Almost certainly the wood and plaster interior had its own bits and pieces of endearing charm. As students went up and down the curved stairwell and through the halls, there would have been creaks and groans that you could count on hearing every time. And, too, there would have been small knotholes or splits in the wood railing that your hand would have subconsciously sought out in its quest for reassurance and comfort. In their own way, those idiosyncrasies contributed to the character that became part of what that Fairview meant to those in attendance.
One great tradition seemed to involve the graduating class making its way up a ladder into the bell tower and carving their names and year into the wood up there. A bit of good-natured hazing involved sophomores using the local well pump to douse incoming freshmen. No doubt zero-tolerance would put an end to both those in the light of today’s inability not to throw out the baby with the bathwater.

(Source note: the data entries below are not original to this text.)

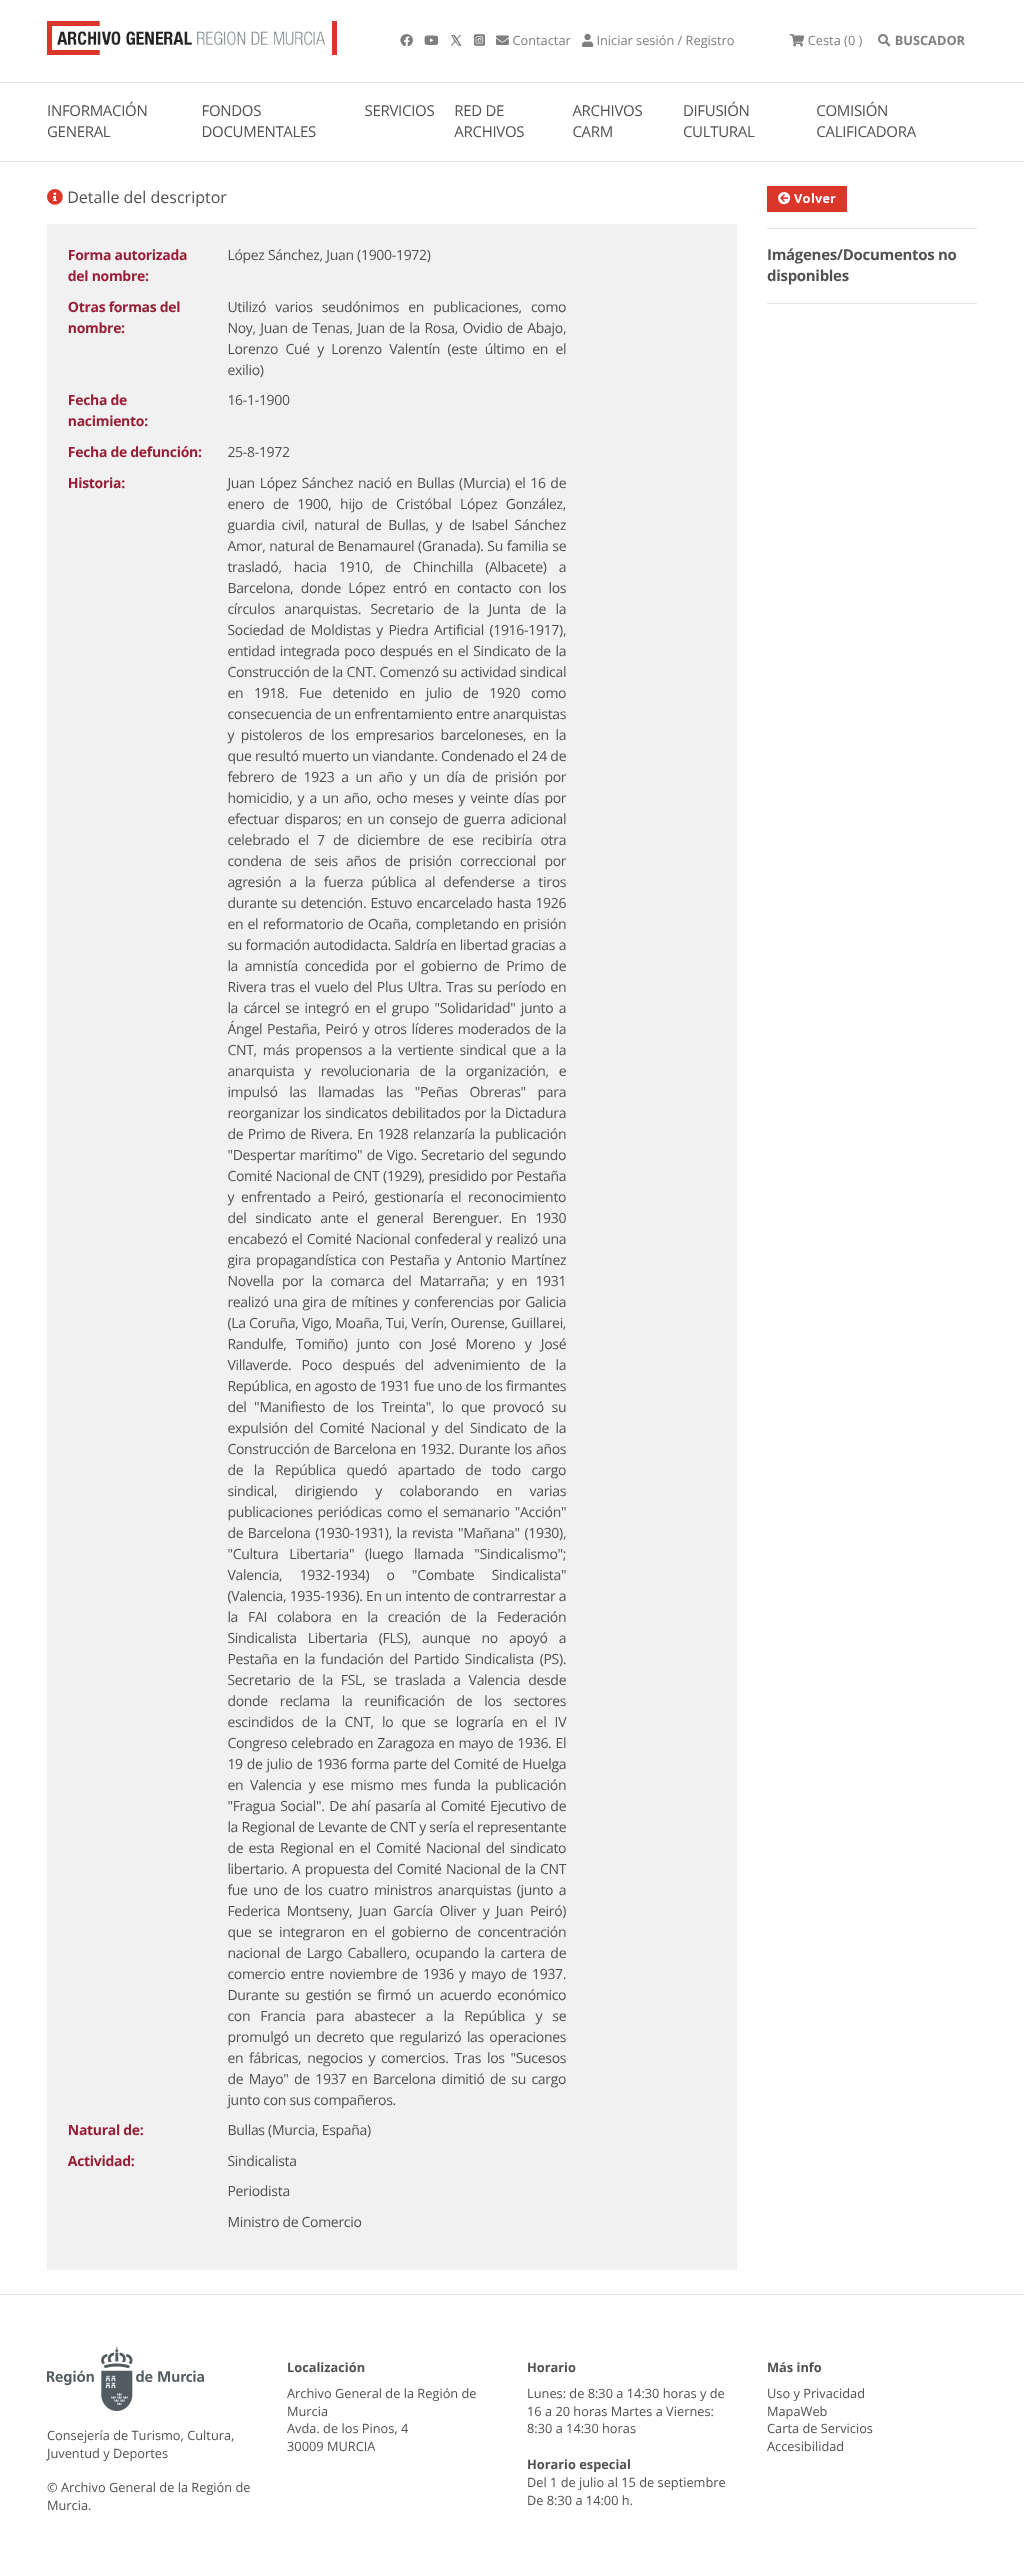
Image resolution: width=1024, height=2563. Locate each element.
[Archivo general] (192, 34)
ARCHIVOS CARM (607, 121)
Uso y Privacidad (816, 2393)
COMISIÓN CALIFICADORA (866, 121)
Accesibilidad (805, 2446)
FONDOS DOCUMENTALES (258, 121)
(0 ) (835, 40)
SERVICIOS (400, 111)
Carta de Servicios (820, 2428)
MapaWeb (797, 2411)
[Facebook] (408, 40)
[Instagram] (481, 40)
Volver (813, 198)
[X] (458, 40)
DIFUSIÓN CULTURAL (719, 121)
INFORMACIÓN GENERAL (97, 121)
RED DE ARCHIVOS (489, 121)
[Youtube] (432, 40)
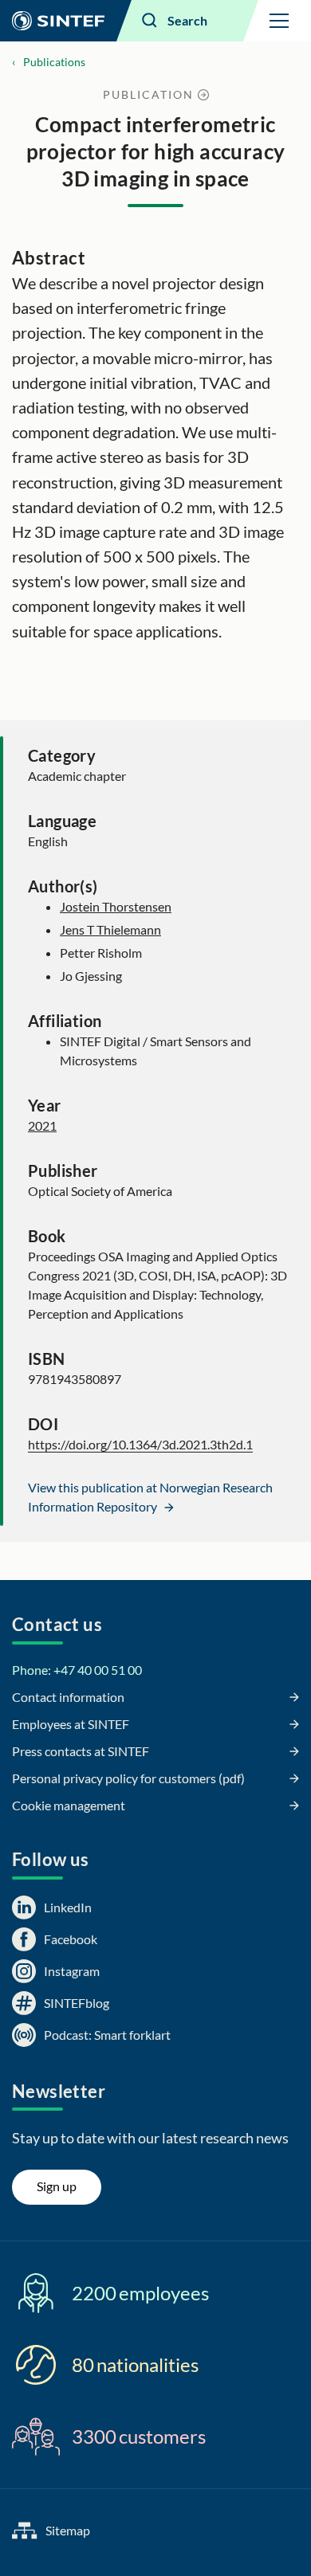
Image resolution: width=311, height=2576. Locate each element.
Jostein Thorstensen (115, 906)
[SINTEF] (58, 20)
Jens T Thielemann (110, 929)
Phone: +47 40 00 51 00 (77, 1669)
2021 (42, 1125)
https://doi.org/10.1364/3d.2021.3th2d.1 (140, 1444)
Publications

Cafeteria, not so much. The gym and auditorium didn’t come along until 1925, when it was becoming evident that bigger and better needed to be part of the game plan. The school colors were changed to blue and gold when then, as now, no one could come up with a word rhyming with orange.
1925 addition of gym and auditorium |
A new Fairview, our Fairview, happened in the late ‘20s and all too soon, the old Fairview was razed to make way for the iconic Tudor fire station we remember. But you have to ask yourself ... will we think of the library being built on the site of our Fairview the same way as students of that first Fairview thought of the fire station?
My hope? On one fine Saturday evening in the late summer of 2052, when the Fairview High School class of 1982 celebrates its seventieth reunion, one person will stand and tell this tale one final time before it’s allowed to fade to black and gently join the oblivion left over from the creation.